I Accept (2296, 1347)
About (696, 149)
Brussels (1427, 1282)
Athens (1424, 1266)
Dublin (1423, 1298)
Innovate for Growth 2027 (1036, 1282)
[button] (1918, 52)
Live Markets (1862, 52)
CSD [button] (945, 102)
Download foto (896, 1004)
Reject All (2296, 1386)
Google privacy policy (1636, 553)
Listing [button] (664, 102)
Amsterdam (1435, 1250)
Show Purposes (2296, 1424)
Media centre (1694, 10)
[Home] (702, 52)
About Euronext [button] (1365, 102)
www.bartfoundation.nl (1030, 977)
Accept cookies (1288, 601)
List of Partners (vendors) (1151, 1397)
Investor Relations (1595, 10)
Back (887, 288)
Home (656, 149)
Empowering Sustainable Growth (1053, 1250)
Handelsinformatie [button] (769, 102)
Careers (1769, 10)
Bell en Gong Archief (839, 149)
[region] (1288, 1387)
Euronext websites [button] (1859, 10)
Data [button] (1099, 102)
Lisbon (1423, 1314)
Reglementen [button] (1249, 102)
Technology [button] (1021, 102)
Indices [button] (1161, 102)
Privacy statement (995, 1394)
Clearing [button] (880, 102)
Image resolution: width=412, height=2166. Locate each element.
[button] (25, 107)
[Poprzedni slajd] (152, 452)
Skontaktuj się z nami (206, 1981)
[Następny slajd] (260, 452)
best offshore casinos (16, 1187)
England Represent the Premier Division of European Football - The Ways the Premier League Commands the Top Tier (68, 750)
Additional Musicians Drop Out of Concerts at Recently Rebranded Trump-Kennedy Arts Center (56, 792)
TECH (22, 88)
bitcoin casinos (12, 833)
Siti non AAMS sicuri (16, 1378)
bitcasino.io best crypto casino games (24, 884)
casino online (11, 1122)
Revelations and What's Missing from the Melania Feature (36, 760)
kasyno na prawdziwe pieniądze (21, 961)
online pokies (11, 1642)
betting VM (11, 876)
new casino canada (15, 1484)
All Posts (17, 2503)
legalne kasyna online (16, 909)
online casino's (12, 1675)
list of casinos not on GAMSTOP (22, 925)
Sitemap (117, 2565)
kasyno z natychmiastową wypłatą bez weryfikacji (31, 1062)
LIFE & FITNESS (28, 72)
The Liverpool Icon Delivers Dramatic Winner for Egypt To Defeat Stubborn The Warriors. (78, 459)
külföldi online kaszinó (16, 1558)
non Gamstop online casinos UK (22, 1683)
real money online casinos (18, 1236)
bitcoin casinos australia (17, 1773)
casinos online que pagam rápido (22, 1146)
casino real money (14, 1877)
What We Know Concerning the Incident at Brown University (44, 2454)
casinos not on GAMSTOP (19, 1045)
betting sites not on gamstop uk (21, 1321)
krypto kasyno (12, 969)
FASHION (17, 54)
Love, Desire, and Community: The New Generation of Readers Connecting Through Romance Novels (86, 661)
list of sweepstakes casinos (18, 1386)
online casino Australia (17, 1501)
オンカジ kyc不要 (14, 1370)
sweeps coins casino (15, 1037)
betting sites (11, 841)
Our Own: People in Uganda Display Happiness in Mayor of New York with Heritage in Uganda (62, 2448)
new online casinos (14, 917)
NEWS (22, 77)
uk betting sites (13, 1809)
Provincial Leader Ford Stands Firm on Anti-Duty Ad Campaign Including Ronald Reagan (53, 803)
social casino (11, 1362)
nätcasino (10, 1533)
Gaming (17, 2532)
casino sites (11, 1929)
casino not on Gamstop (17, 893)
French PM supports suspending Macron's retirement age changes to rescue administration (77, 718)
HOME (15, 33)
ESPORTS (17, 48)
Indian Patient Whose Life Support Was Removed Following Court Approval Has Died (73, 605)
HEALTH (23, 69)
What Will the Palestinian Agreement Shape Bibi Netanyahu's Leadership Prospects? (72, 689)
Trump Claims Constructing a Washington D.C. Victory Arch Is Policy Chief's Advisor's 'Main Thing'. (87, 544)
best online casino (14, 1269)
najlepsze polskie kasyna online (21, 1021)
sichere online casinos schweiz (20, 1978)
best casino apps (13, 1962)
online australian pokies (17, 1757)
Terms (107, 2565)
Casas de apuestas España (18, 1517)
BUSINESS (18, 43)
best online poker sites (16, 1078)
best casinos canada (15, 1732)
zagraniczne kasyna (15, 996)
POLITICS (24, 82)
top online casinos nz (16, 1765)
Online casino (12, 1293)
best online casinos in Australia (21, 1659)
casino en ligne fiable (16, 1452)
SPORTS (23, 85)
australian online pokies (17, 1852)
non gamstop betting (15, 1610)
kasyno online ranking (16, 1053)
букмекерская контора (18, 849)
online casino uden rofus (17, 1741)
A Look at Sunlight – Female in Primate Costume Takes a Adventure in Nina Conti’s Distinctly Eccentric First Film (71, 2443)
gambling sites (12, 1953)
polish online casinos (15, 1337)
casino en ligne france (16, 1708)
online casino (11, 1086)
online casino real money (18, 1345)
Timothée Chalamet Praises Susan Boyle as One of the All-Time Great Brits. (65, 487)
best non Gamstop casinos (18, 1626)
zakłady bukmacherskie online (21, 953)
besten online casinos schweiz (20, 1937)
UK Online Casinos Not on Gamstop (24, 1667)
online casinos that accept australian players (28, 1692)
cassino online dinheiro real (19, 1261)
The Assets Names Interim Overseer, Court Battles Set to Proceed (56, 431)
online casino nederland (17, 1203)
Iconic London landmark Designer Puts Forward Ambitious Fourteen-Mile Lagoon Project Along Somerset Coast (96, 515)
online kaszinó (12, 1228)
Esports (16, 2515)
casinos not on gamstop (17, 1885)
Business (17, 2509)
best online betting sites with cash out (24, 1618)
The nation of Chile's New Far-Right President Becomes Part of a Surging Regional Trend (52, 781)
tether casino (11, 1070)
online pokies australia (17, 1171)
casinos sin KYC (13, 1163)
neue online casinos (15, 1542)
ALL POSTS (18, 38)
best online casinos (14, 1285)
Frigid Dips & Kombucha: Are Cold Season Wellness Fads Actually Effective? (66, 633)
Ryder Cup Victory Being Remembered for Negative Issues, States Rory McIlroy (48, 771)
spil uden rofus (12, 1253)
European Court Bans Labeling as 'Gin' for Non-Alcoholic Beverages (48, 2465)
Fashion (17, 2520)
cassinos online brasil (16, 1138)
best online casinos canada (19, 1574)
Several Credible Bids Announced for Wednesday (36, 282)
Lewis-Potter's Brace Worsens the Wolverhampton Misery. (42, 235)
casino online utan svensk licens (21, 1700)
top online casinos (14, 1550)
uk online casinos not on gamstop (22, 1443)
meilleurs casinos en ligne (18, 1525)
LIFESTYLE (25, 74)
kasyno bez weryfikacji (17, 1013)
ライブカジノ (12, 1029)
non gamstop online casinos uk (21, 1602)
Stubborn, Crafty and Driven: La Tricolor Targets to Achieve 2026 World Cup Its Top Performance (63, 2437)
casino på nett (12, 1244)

━━━━━━━━

EXERCISE BRIEF
Quote every line from the beginning of the entries up to and including the line that contains "Show Purposes (2296, 1424)".

FINISHED EXERCISE
I Accept (2296, 1347)
About (696, 149)
Brussels (1427, 1282)
Athens (1424, 1266)
Dublin (1423, 1298)
Innovate for Growth 2027 (1036, 1282)
[button] (1918, 52)
Live Markets (1862, 52)
CSD [button] (945, 102)
Download foto (896, 1004)
Reject All (2296, 1386)
Google privacy policy (1636, 553)
Listing [button] (664, 102)
Amsterdam (1435, 1250)
Show Purposes (2296, 1424)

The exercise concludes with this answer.